Copy out everything in the listing from the line containing "The width and" down to the line containing "Image resolution: width=1455", with both of those lines included.

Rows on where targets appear
>> START
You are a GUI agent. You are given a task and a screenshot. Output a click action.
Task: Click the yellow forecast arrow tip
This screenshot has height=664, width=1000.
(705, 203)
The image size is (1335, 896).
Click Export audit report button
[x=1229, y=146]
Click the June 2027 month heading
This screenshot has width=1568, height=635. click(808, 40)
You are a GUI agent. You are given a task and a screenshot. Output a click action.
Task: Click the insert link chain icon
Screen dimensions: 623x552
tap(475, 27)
>> END
>> START
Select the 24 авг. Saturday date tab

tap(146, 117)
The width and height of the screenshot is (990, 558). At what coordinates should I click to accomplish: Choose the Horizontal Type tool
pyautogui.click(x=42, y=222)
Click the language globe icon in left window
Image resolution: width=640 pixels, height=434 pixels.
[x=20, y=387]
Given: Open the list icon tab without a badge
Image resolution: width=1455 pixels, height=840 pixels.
>> END
Answer to this task →
The width and height of the screenshot is (990, 558). At what coordinates should I click to accomplish: Choose the Horizontal Type tool
pyautogui.click(x=42, y=222)
Click the language globe icon in left window
Image resolution: width=640 pixels, height=434 pixels.
[x=20, y=387]
Given: Open the list icon tab without a badge
Image resolution: width=1455 pixels, height=840 pixels.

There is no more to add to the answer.